Sports Minister Mims Davies said she wanted to act ‘soon’ to outlaw sales of the cards to teenagers aged 16 and 17.
The Eastleigh MP also did not rule out banning gambling firms from advertising on football club kits, saying a review of the gambling industry was ‘ongoing’ in an interview with The House magazine.
Scratchcards and lottery tickets on sale (stock photo)
Asked if she wanted the age limit on scratchcards to be lifted to 18 she told the magazine: ‘Yes. We need to be very clear that gambling starts at 18.
‘We are very clear that where people are connected to their communities and they want to support causes in appropriate ways – it’s not to stop people from having fun, but it’s also to protect those most vulnerable people.

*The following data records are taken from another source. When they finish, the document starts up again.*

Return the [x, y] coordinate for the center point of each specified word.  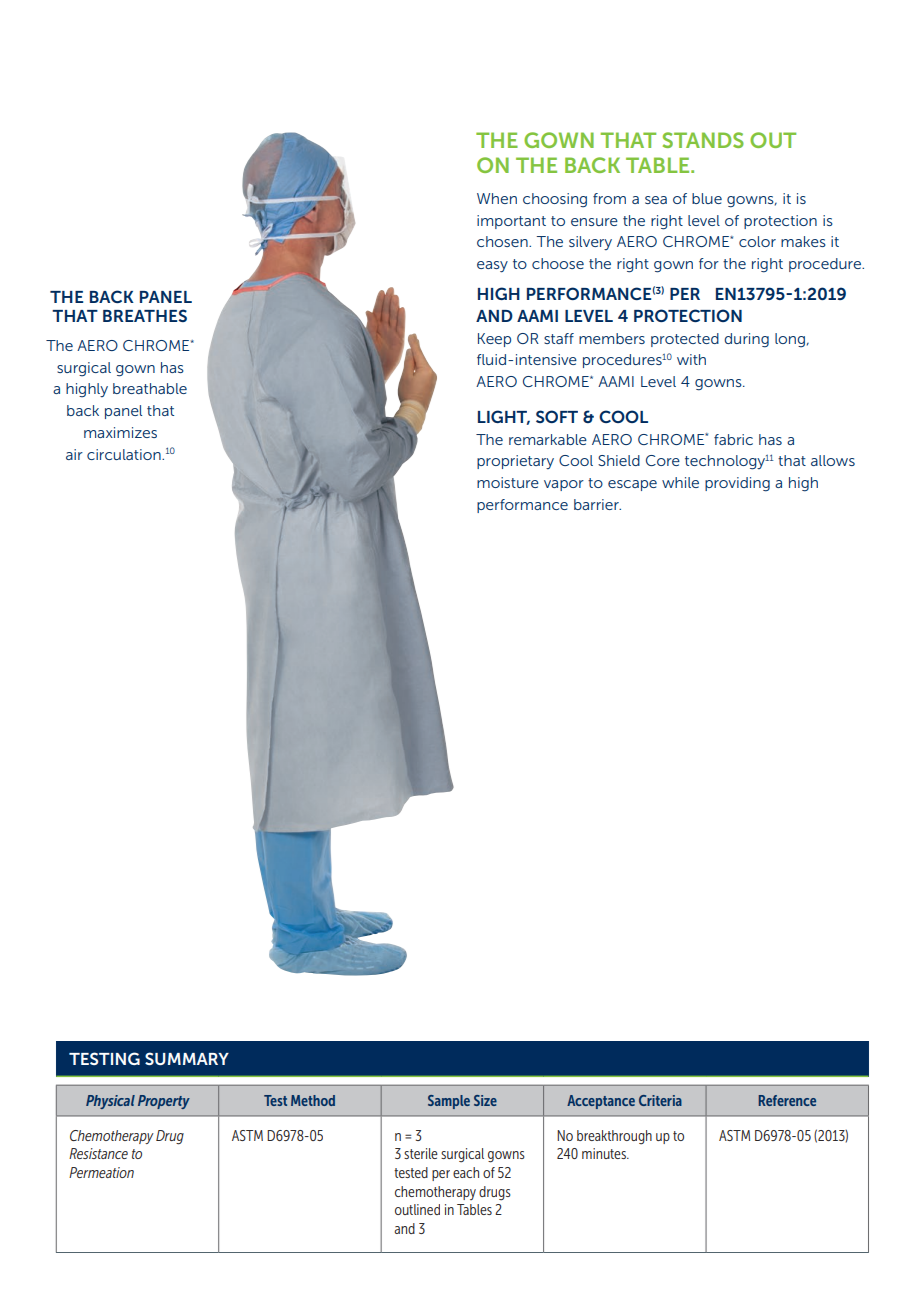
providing [737, 484]
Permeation [101, 1172]
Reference [787, 1100]
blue [707, 198]
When [497, 198]
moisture [508, 482]
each [466, 1172]
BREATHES [145, 315]
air [74, 454]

‘That’s where the Government needs to step in.’
Davies was appointed sports minister in November after her predecessor Tracey Crouch quit in protest over delays to the introduction of reduced stake limits on fixed odds betting terminals.
A month after Crouch’s exit, the main British gambling firms agreed to introduce a ‘whistle-to-whistle’ ban on betting adverts in broadcasts of pre-watershed live sport.
That voluntary move followed a series of reports from academics and anti-gambling campaigners about the amount of betting-related messages that audiences receive during sports broadcasts and the expectation that the government was considering legislation on the matter.
Ms Davies warned that some professional sports had an ‘over reliance’ on gambling and needed to have strong ruled in place.
She said ‘those sports know who they are’, adding: ‘Sport needs to recognise what’s a healthy relationship between the type of sponsors that they’ve got. The FA, for example, have decided a particular sponsor wasn’t for them.
‘This is a matter for the football authorities as well. This is a matter for the Gambling Commission where they’re concerned about children.
‘If there is evidence, then the Government’s made no bones that we will act.
‘I’m pleased about that, and I will be at the forefront of that.’